The next day, we went to the European Union’s Fundamental Rights Agency.  They were really interesting, and a note for mom and dad: I ordered a lot of (free!) information from them, and gave them our home address.  I don’t remember how many documents I ordered, but if anything comes for me from the EUFRA, it’s not spam!! Thanks!  They have a wide range of projects, ranging from remembering the Holocaust to gay rights to human trafficking prevention.  Its research based approach is useful to empower the other European institutions to act on preventing the worst human rights atrocities in the member states.  That afternoon, we drove to Budapest.

WE INTERRUPT THIS BLOG POST FOR AN IMPORTANT WARNING TO EVERYONE WHO WILL TRAVEL TO A PLACE WITH A CURRENCY LIKE HUNGARY’S:
I pulled out money from an ATM instead of changing Euros.  Jerry had told us about the exchange rate, but when I’m trying to focus at the ATM and do the math, I accidentally did something wrong.  So, instead of pulling out $50, or 10.000 Hungarian Forint, I pulled out roughly $500 - 100.000 Forint.  I still have a vast majority of it.  Thank goodness Forint can be converted back to Euro ,but it’s been difficult for the rest of this trip as it doesn’t seem it can be converted to anything else.  So, there are two lessons here.  The first is not to do that, to think and plan before you even set foot near an ATM, and the second is what to do if this happens to you.  Don’t panic, but instead, offer to pay for your friends with the expectation that they will pay you back in another currency.  I paid for dinner for five people and was paid back mostly in Euro, and one of the girls paid me back in Serbian Dinar so I didn’t have to find a place to exchange in Belgrade.  It worked out, and while I have a lot of Forint left, I can convert it tomorrow when we are in Germany.
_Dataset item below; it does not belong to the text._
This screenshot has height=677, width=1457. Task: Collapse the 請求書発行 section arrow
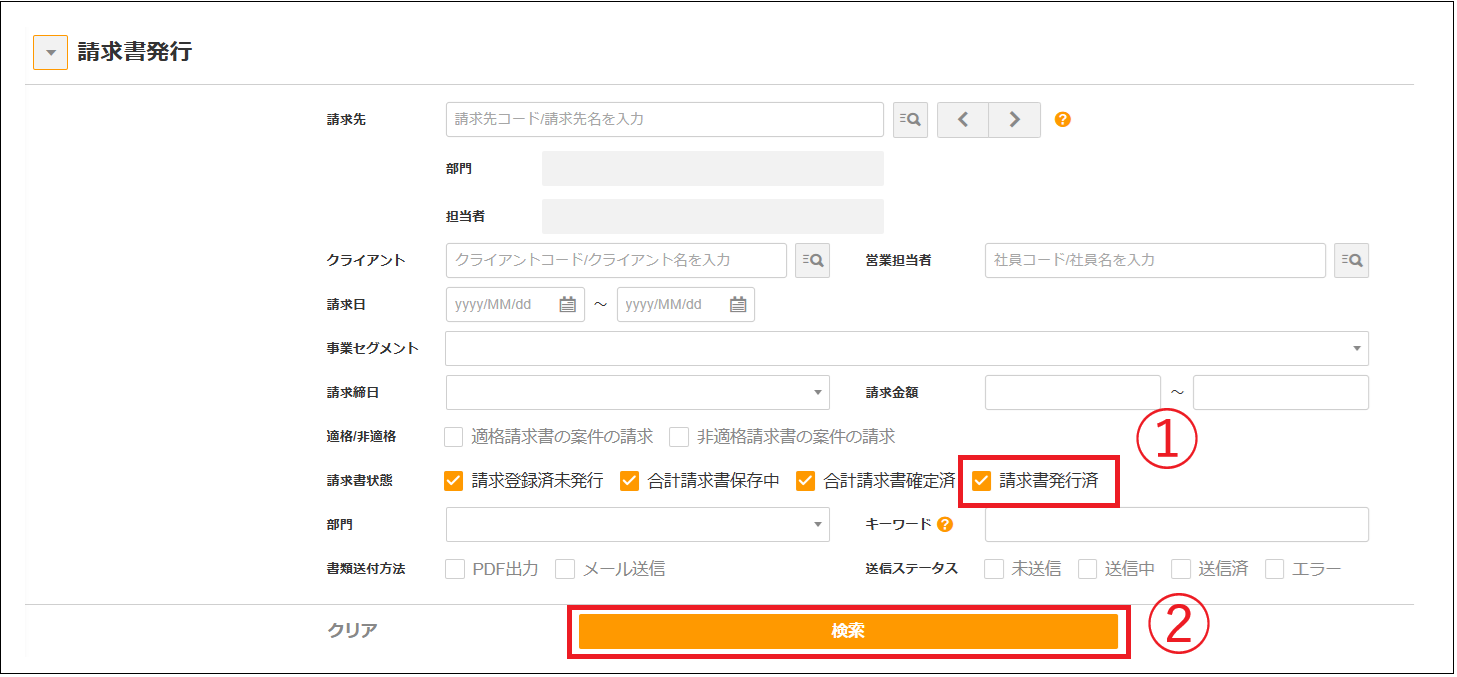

Now back to our regularly scheduled trip summary.

Budapest was beautiful.  We got a tour of the city where we could see the Austro-Hungarian empire and the Ottoman influence.  Budapest has one of the oldest Turkish baths still functioning as such in the world.  Food was great, especially the goulash.  Hungarian goulash is better than any I have ever had, even my Aunt Terry’s - and that’s saying something pretty significant right there.  Aunt Terry, we are going to have to try and find a recipe for Hungarian goulash online and make it sometime.  It’s that good.  The market was cool, too.  It was a big warehouse type building with any and everything for sale.  I bought my brother a hand-carved chess set and board for Christmas.  I was reluctant to leave Budapest, as it was so beautiful.  The Christmas market was already out, and it filled the air with a little bit of cheer while we moved through.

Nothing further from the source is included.